That's it! I mean, think about it. In any of your best relationships, be it with your spouse, business partner, employer, church - yes, church! These three components exist, right? Especially in the relationships that stand the test of time.


Both parties get something of value out of the relationship, there is trust between all parties, trust that each can and will deliver on their promise and the ability for all parties to hear and be heard with next to zero misunderstandings. Any relationship regardless of how badly wanted will fizzle over time if all three are not present.


Your relationship with your customers, and by extension the general public is no different. Oftentimes, newer companies and some mature ones lose track of these truths. So if you are or hope to be in a long-lasting relationship with your customer base and each tribe of customers, you must work to establish the aforementioned elements.



In this article, we shall examine some of the steps you must take within your marketing efforts and your general corporate culture to help build this coveted long-term relationship. The kind shared between brands like Starbucks and their customers all over the world. Or the kind of relentless passion folks have when it comes to their Apple products.


Listen with all your heart

Businesses today must look upon this element of relationship-building with the utmost seriousness. We must stand, ready to lend a sincere listening ear to our prospects and customers alike. Only then can we develop a full and rich picture of the diversity of needs and solutions required by our often diverse groups of users, clients and/customers.


We must create various systems, whether online or offline to allow our customers to share valuable feedback with us. This kind of open-door policy is most evident with the way Trader Joe's, #2 on Forbes' List of "Companies with the best customer service (2018)", treats and interacts with its customer base.



The Value health foods Grocer, over the last decade or so, has built various initiates around which customers, most of who live and work in communities where these eponymous stores are located, can actively participate with the development of new products, store design, inventory and so forth.


What are they into?

Businesses and marketers today must recognize that their customers are dynamic individuals with varying needs, expectations and interests. During instances when we interact with our customers, whether during focus groups, online forums, or during customer support sessions. We must focus part of our efforts on getting to know our customers as segments and tribes and as individuals as much as we can.


We must extend ourselves to take notes on our customers' favorite pass times, ambitions, goals, etc. We will possess the resources and information we need to build a more intimate relationship with our communities of customers.


Large outfits like Amazon and Harris Teeter invest a great deal of time and money into getting to know their customers. With the help of AI and machine learning, the Seatle-based eCommerce giant, for instance, is able to deliver goods and services finely curated to pique the interest of each unique customer. Thereby making each shopping experience seamless and intuitive.


For customers, shopping is a breeze as the site serves up just what you need, even sometimes before you know you needed it. For the company, such predictive analytics has led to increased profits, cost reduction and brand penetration.


Harris Teeter, the Charlotte, NC-Based subsidiary of Ralphs, via various initiatives aimed at getting to know their customers, are able to tailor each store to the unique needs of those within each community who shop at their stores.



For some neighborhoods, their stores may have fully stocked wine bars, equipped with live music on the weekends. Others may have the added luxury of having a fully-staffed bakery at their local Store, with catering and meal delivery services.

▶ Dataset content
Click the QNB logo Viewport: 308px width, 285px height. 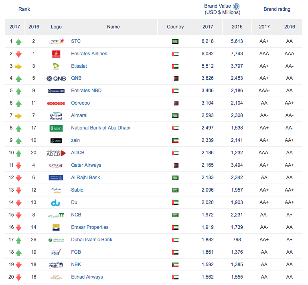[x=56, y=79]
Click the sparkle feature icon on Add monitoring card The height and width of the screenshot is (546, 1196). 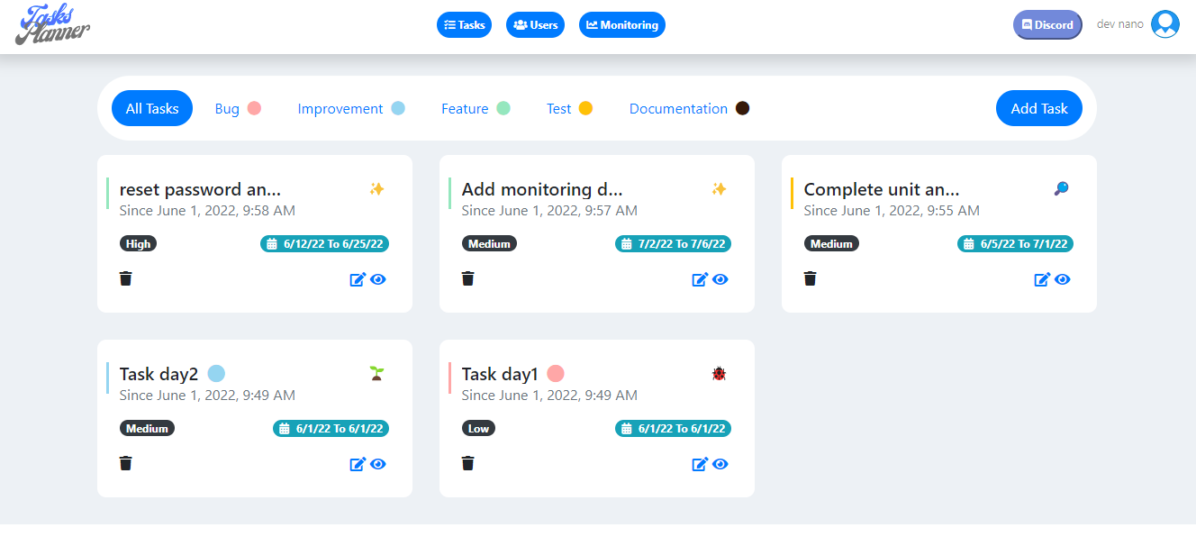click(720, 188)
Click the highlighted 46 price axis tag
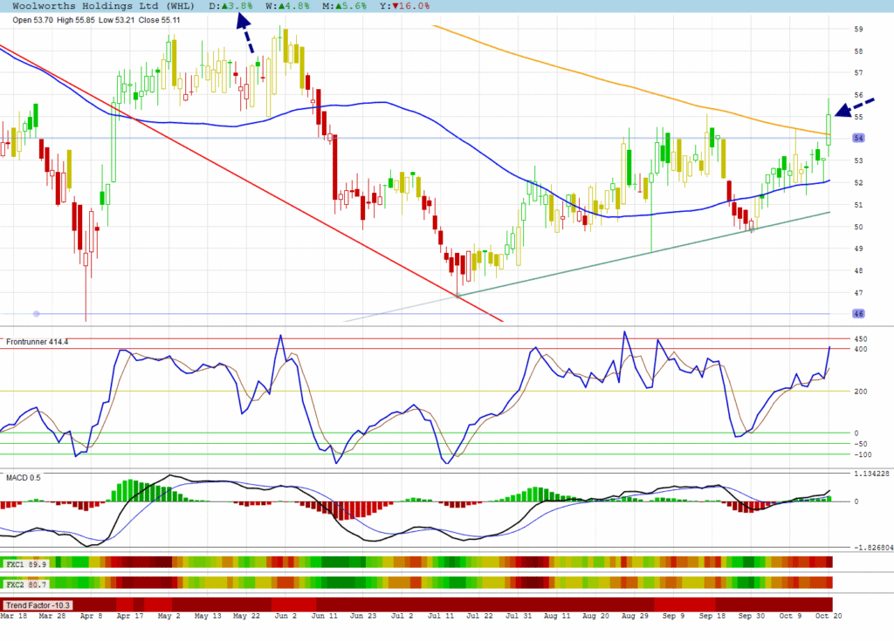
--
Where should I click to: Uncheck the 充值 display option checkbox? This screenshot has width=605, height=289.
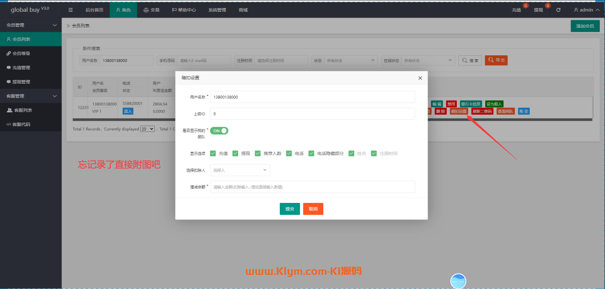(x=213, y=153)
==
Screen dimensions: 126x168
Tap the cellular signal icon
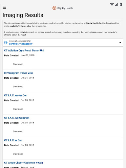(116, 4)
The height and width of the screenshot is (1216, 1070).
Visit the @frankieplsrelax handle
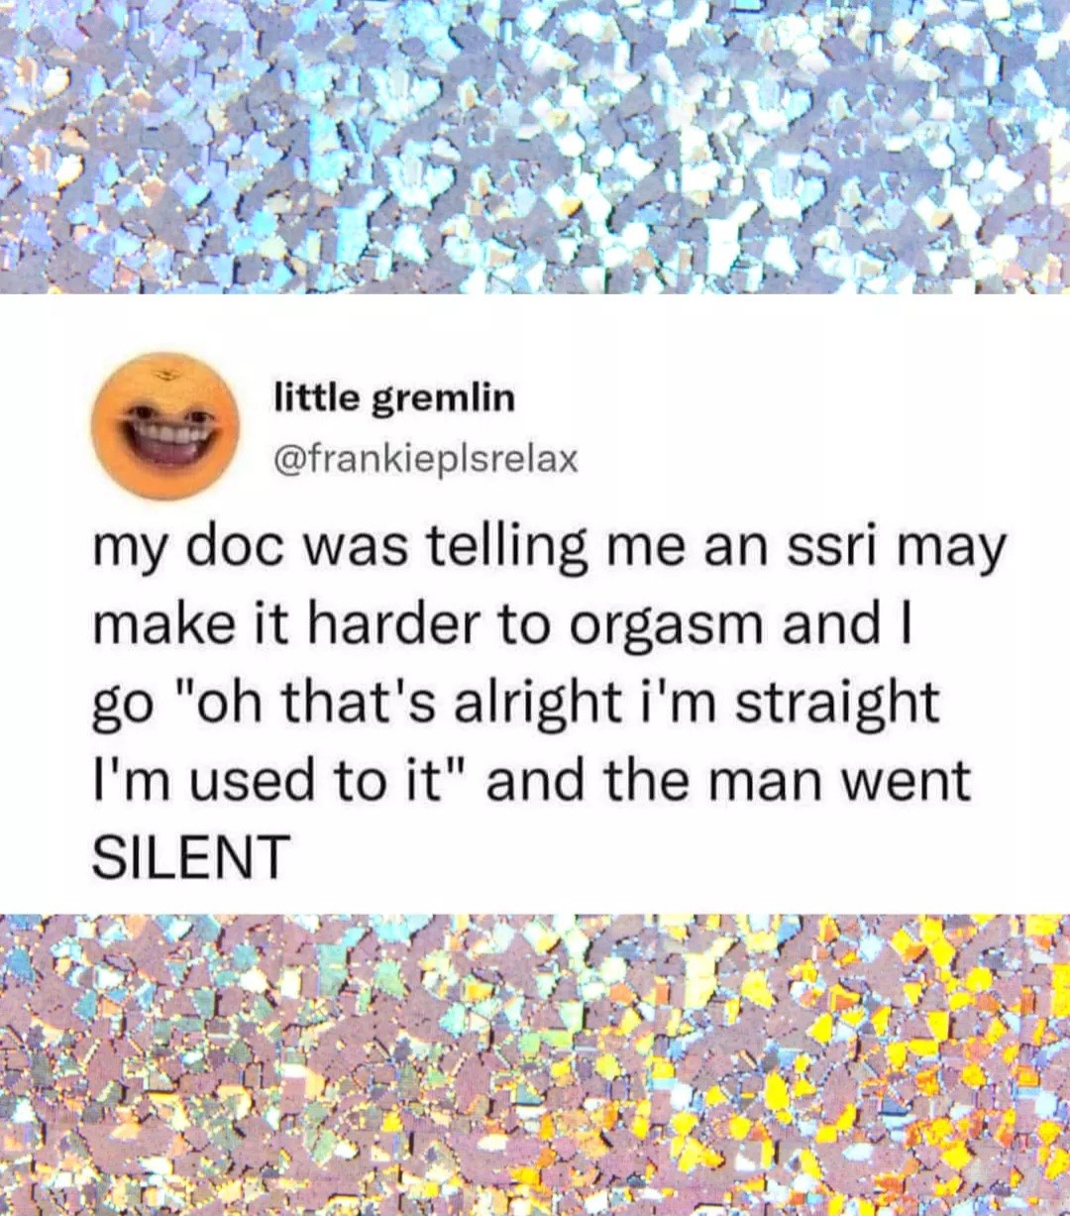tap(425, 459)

▶ Tasks to perform
- A) Copy the passage in the customer relationships article from "We must extend" up to and including "and brand penetration.".
- B) What rank does the customer relationships article give Trader Joe's on Forbes' list of "Companies with the best customer service (2018)"?

▶ Results of the exercise
- A)
We must extend ourselves to take notes on our customers' favorite pass times, ambitions, goals, etc. We will possess the resources and information we need to build a more intimate relationship with our communities of customers.


Large outfits like Amazon and Harris Teeter invest a great deal of time and money into getting to know their customers. With the help of AI and machine learning, the Seatle-based eCommerce giant, for instance, is able to deliver goods and services finely curated to pique the interest of each unique customer. Thereby making each shopping experience seamless and intuitive.


For customers, shopping is a breeze as the site serves up just what you need, even sometimes before you know you needed it. For the company, such predictive analytics has led to increased profits, cost reduction and brand penetration.

- B) Number 2